I've never heard BA in CS before but as long as it is Computer Science, it shouldn't differ whether it is BA or BS. I've a feeling BA may specialise in game development.
In the program for a BA you will get introduced to more liberal arts. Ex: foreign languages, psychology etc. In the program for a BS you will take more technical/science classes.
> _"haha, windows is just spyware at this point"_ besides never being any supportive of developers/power users other than just pretending in their yearly showcases for marketing & PR!
@@LucasDimoveo Linux and OS X are Unix based, and Unix was created by programmers for programmers - Brian Kernighan said that, and he should know as he was one of the developers of the original Unix. The fact it tends to be used for other cases is just a bonus. Windows is NOT made for programmers, but for business people. The fact it can run games is just a bonus.
Never really understood why people want to use vim and gimp themselves. IDEs offer a lot of convenience and have neovim plugins if you like it. I mean sure IDEs take a while to load since it indexes a lot of shit and eats up some ram but let's get real here, a majority of computers nowadays have more than enough power for it.
Come back in 40 years. You're still young. I've been using VIM for years and before that, VI. I've been paid as a programmer, moving from BASIC to C to PHP to Python, with dozens of other languages between them. Using VI/VIM forces you to learn the language, not the IDE. And that editor is present on practically ALL systems, without requiring any setup beyond downloading my .vimrc file.

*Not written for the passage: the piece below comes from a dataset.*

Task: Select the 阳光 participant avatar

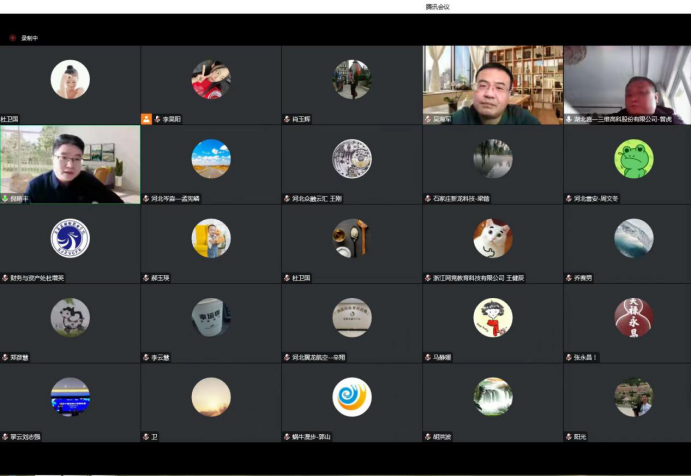Action: point(633,397)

I can be ready to go instantly on any client site within SECONDS! What happens when you change jobs and they don't support your favourite IDE? Code formatting is a matter of personal discipline. You are talking like someone who has only just discovered programming and feels he knows it all. sigh.

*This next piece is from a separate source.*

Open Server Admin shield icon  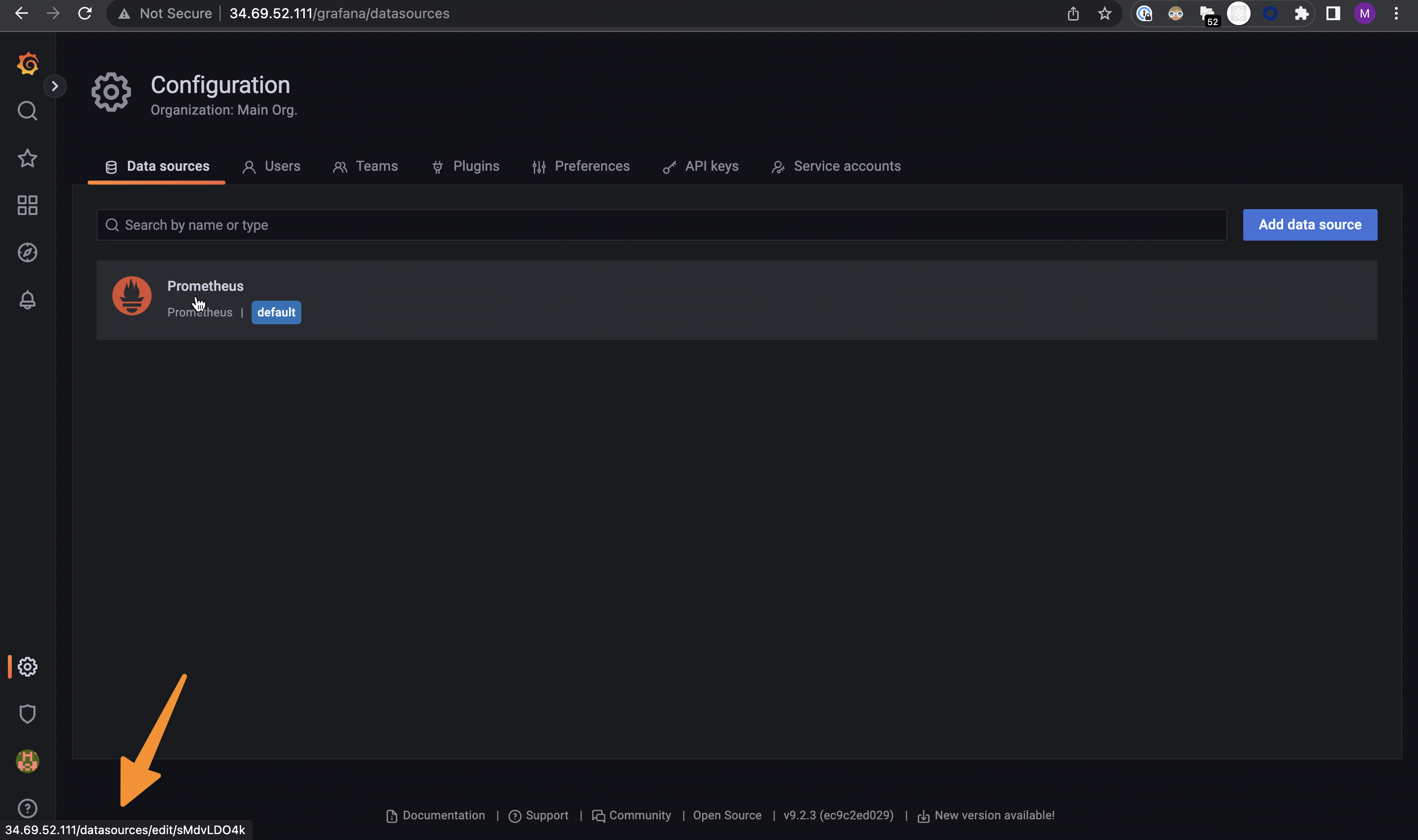coord(27,713)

Absolutely. Will do! I’m still testing out a bunch to ensure they actually help. Too many people put together lists without actually using the tools themselves. I want mine to be fact-based
LSP (Language Server Protocol) and Lua integration. LSP brought the code completion from a typical IDE and Lua made scripting much, MUCH easier. You can basically script your own IDE with the vim workflow.
This video feels like an ad. All the points are super generic except for Scribe, which I don't think is on the same level as the other points. I get you need to make money and that's fine, but I think it'd be better if you named this point something like "documentation tools" which are as important as the other points, and then in this point have a section speaking about Scribe.
Do you even know how RU-vid works....the part abt Scribe IS the ad dude...and like he said, this is the basics beginners/comp sci students need to know when they become SWEs. Of course there's more e.g. containerisation & orchestration tools etc the list goes on.
@@johnwig285 Let's skip over the part where I said I know he has to make money and include ads? He could've made a more broad point about documentation and then talked about Scribe is what I'm saying.
Why should i need to know CI/CD? I am successfull software developer overy 2 years. I have not used Testing tools, Code Analysis tools or CI/CD tools. Does this makes me worse developer? Your choices are not EVERY developer should know. It depends different situations. BTW I like your contents. You are amazing
If you never write tests, and never test your code in an automated way, I bet you'll write code that's harder to test. When it comes to CICD, you don't unless you want to go the DevOps route.
Well then you're a lucky outlier i guess. The average dev would need to use these tools. Maybe u work for a startup which doesn't have a concrete structure for development yet. Company saves money by not spending on these tools.